アーティスト・イン・レジデンスと一口に言っても実にさまざまで、「アーティストが一定期間ある地域に滞在する」こと以外で、必ず共通している条件は意外と少ない。運営側がアーティストの移動費、滞在費、制作費まで負担するものもあれば、費用の負担はなくスペースのみの提供もある。滞在中の作品発表も必須条件ではない。要は、それぞれのアーティスト・イン・レジデンスがなにを最優先の目的としているのかによって、その支援内容は千差万別となる。つまり、これからもアーティスト・イン・レジデンスを塩尻でつづけていくためには、どのような塩尻AIRを目指したいのかを明確にすることが先決であった。

画面越しの取材


ヒロイさんと話し合って、今回はそれぞれが別個にリサーチするのではなく、インタビュー取材で押さえておきたいポイントや、そのフィニッシュの形態など、ある程度かたちを合わせ、協力しながら作業を進めることとした。ヒロイさんは画面越しからでも聡明な人とわかるほど、ハキハキとして明るく、わたしは打ち合わせのたびに「パートナーがヒロイさんで本当によかった」と心のうちで感謝した。

取材は世情も鑑みて、zoomを利用したオンラインでのインタビューが多かった。これまでにもインタビューをもとにした誌面制作はおこなってきたが、そのすべてが実際に対面したインタビューで、オンラインでのインタビュー経験はない。正直なところ不安が募る。対面であれば他愛のないはなしから入り、ときには視線をまわりに外して、あたりの景色について会話を交えながら進めることもできるが、オンラインにはそういった逃げ道がほとんどない。まさにお互いがパソコン画面の枠に閉じ込められたような状態で話さなければならない。

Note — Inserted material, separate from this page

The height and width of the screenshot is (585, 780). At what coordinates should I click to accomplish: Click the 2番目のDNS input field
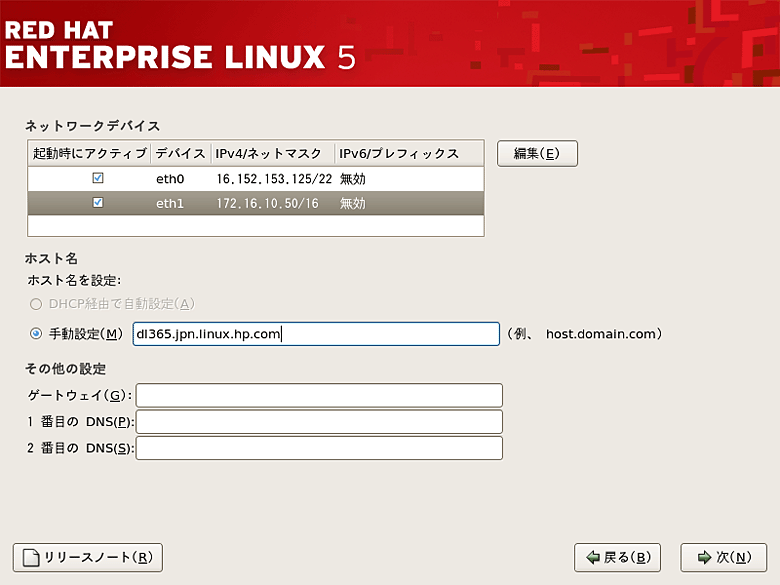[319, 448]
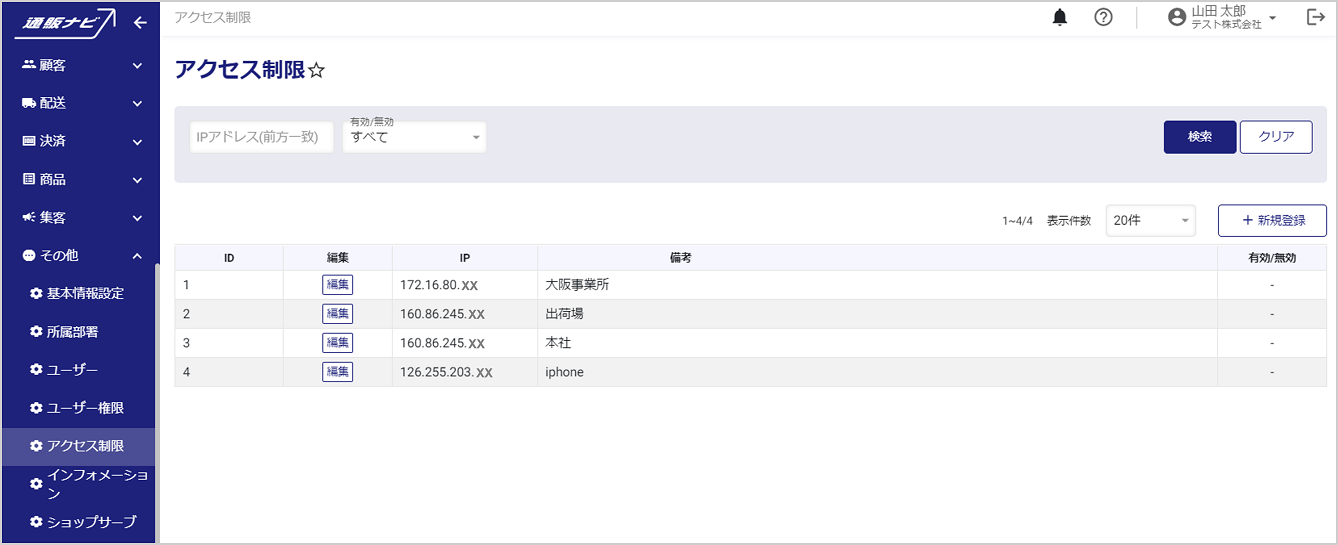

わたしがインタビューをするのは、アーティスト2名、地域の人2名、そして実行委員などのサポートメンバー2名の計6名。いちばん最初のインタビューは12月上旬、インタビュイーは実行委員のひとりであるHさん。ガチガチに緊張したまま取材がスタートし、お互いの人となりがわかるのにも時間がかかった。Hさんの人柄に助けられながらあらかじめ決めていた質問事項はなんとか聞けたものの手応えはなく、とても反省の多いすべり出しとなった。南無三。